EXERCISE BRIEF:
Update the lines below so that "Identify the location of" becomes "Find the position of" throughout, keeping everything else the same.

ENTRIES:

- - -

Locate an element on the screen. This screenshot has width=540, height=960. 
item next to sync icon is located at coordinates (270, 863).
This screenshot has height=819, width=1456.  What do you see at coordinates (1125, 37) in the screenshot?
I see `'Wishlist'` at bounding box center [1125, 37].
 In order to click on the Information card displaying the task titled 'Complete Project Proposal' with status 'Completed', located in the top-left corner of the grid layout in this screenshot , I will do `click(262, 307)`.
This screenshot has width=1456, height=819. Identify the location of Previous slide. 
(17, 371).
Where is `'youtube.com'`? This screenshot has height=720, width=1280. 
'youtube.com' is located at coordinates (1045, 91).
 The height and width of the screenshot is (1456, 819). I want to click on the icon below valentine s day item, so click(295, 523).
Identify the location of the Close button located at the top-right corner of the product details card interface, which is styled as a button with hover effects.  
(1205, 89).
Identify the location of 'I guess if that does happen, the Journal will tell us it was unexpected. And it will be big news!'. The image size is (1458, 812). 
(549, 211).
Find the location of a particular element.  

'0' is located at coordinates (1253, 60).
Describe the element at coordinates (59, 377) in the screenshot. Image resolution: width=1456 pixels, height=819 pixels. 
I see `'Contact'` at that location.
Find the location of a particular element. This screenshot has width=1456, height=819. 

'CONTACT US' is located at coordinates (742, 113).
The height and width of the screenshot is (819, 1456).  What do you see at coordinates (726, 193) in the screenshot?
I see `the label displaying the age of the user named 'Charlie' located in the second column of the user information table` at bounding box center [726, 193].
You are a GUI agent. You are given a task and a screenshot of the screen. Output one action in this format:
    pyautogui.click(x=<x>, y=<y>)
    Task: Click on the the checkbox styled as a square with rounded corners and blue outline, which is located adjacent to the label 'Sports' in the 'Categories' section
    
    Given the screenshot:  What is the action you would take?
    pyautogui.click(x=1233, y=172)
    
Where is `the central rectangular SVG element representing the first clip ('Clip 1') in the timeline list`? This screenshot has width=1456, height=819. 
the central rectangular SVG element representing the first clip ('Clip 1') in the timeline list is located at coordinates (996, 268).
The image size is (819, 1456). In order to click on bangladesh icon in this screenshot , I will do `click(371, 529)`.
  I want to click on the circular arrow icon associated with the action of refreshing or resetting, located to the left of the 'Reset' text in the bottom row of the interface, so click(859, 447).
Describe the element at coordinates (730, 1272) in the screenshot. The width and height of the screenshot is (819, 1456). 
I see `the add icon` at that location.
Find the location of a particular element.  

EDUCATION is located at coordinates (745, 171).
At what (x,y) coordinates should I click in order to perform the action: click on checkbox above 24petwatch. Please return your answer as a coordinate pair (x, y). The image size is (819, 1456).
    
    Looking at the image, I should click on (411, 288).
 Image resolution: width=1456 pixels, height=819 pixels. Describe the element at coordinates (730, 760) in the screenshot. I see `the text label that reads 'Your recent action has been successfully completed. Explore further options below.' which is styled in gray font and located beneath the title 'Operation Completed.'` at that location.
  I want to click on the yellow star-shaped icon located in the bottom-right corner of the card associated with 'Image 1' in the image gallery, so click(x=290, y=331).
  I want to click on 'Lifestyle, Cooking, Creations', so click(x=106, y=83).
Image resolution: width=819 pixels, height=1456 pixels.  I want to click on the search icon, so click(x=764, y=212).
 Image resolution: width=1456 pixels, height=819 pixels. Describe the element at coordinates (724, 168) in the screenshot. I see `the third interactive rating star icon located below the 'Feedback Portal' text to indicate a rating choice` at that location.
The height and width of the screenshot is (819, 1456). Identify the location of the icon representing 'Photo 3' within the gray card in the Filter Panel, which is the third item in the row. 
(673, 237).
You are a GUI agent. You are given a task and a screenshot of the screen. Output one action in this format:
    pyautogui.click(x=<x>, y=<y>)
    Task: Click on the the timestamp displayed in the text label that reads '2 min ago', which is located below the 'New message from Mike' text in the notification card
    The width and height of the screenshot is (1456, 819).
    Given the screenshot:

- - -

TASK RESULT:
Locate an element on the screen. This screenshot has width=540, height=960. 
item next to sync icon is located at coordinates (270, 863).
This screenshot has height=819, width=1456.  What do you see at coordinates (1125, 37) in the screenshot?
I see `'Wishlist'` at bounding box center [1125, 37].
 In order to click on the Information card displaying the task titled 'Complete Project Proposal' with status 'Completed', located in the top-left corner of the grid layout in this screenshot , I will do `click(262, 307)`.
This screenshot has width=1456, height=819. Find the position of Previous slide. 
(17, 371).
Where is `'youtube.com'`? This screenshot has height=720, width=1280. 
'youtube.com' is located at coordinates (1045, 91).
 The height and width of the screenshot is (1456, 819). I want to click on the icon below valentine s day item, so click(295, 523).
Find the position of the Close button located at the top-right corner of the product details card interface, which is styled as a button with hover effects.  
(1205, 89).
Find the position of 'I guess if that does happen, the Journal will tell us it was unexpected. And it will be big news!'. The image size is (1458, 812). 
(549, 211).
Find the location of a particular element.  

'0' is located at coordinates (1253, 60).
Describe the element at coordinates (59, 377) in the screenshot. Image resolution: width=1456 pixels, height=819 pixels. 
I see `'Contact'` at that location.
Find the location of a particular element. This screenshot has width=1456, height=819. 

'CONTACT US' is located at coordinates (742, 113).
The height and width of the screenshot is (819, 1456).  What do you see at coordinates (726, 193) in the screenshot?
I see `the label displaying the age of the user named 'Charlie' located in the second column of the user information table` at bounding box center [726, 193].
You are a GUI agent. You are given a task and a screenshot of the screen. Output one action in this format:
    pyautogui.click(x=<x>, y=<y>)
    Task: Click on the the checkbox styled as a square with rounded corners and blue outline, which is located adjacent to the label 'Sports' in the 'Categories' section
    
    Given the screenshot:  What is the action you would take?
    pyautogui.click(x=1233, y=172)
    
Where is `the central rectangular SVG element representing the first clip ('Clip 1') in the timeline list`? This screenshot has width=1456, height=819. 
the central rectangular SVG element representing the first clip ('Clip 1') in the timeline list is located at coordinates (996, 268).
The image size is (819, 1456). In order to click on bangladesh icon in this screenshot , I will do `click(371, 529)`.
  I want to click on the circular arrow icon associated with the action of refreshing or resetting, located to the left of the 'Reset' text in the bottom row of the interface, so click(859, 447).
Describe the element at coordinates (730, 1272) in the screenshot. The width and height of the screenshot is (819, 1456). 
I see `the add icon` at that location.
Find the location of a particular element.  

EDUCATION is located at coordinates (745, 171).
At what (x,y) coordinates should I click in order to perform the action: click on checkbox above 24petwatch. Please return your answer as a coordinate pair (x, y). The image size is (819, 1456).
    
    Looking at the image, I should click on (411, 288).
 Image resolution: width=1456 pixels, height=819 pixels. Describe the element at coordinates (730, 760) in the screenshot. I see `the text label that reads 'Your recent action has been successfully completed. Explore further options below.' which is styled in gray font and located beneath the title 'Operation Completed.'` at that location.
  I want to click on the yellow star-shaped icon located in the bottom-right corner of the card associated with 'Image 1' in the image gallery, so click(x=290, y=331).
  I want to click on 'Lifestyle, Cooking, Creations', so click(x=106, y=83).
Image resolution: width=819 pixels, height=1456 pixels.  I want to click on the search icon, so click(x=764, y=212).
 Image resolution: width=1456 pixels, height=819 pixels. Describe the element at coordinates (724, 168) in the screenshot. I see `the third interactive rating star icon located below the 'Feedback Portal' text to indicate a rating choice` at that location.
The height and width of the screenshot is (819, 1456). Find the position of the icon representing 'Photo 3' within the gray card in the Filter Panel, which is the third item in the row. 
(673, 237).
You are a GUI agent. You are given a task and a screenshot of the screen. Output one action in this format:
    pyautogui.click(x=<x>, y=<y>)
    Task: Click on the the timestamp displayed in the text label that reads '2 min ago', which is located below the 'New message from Mike' text in the notification card
    The width and height of the screenshot is (1456, 819).
    Given the screenshot:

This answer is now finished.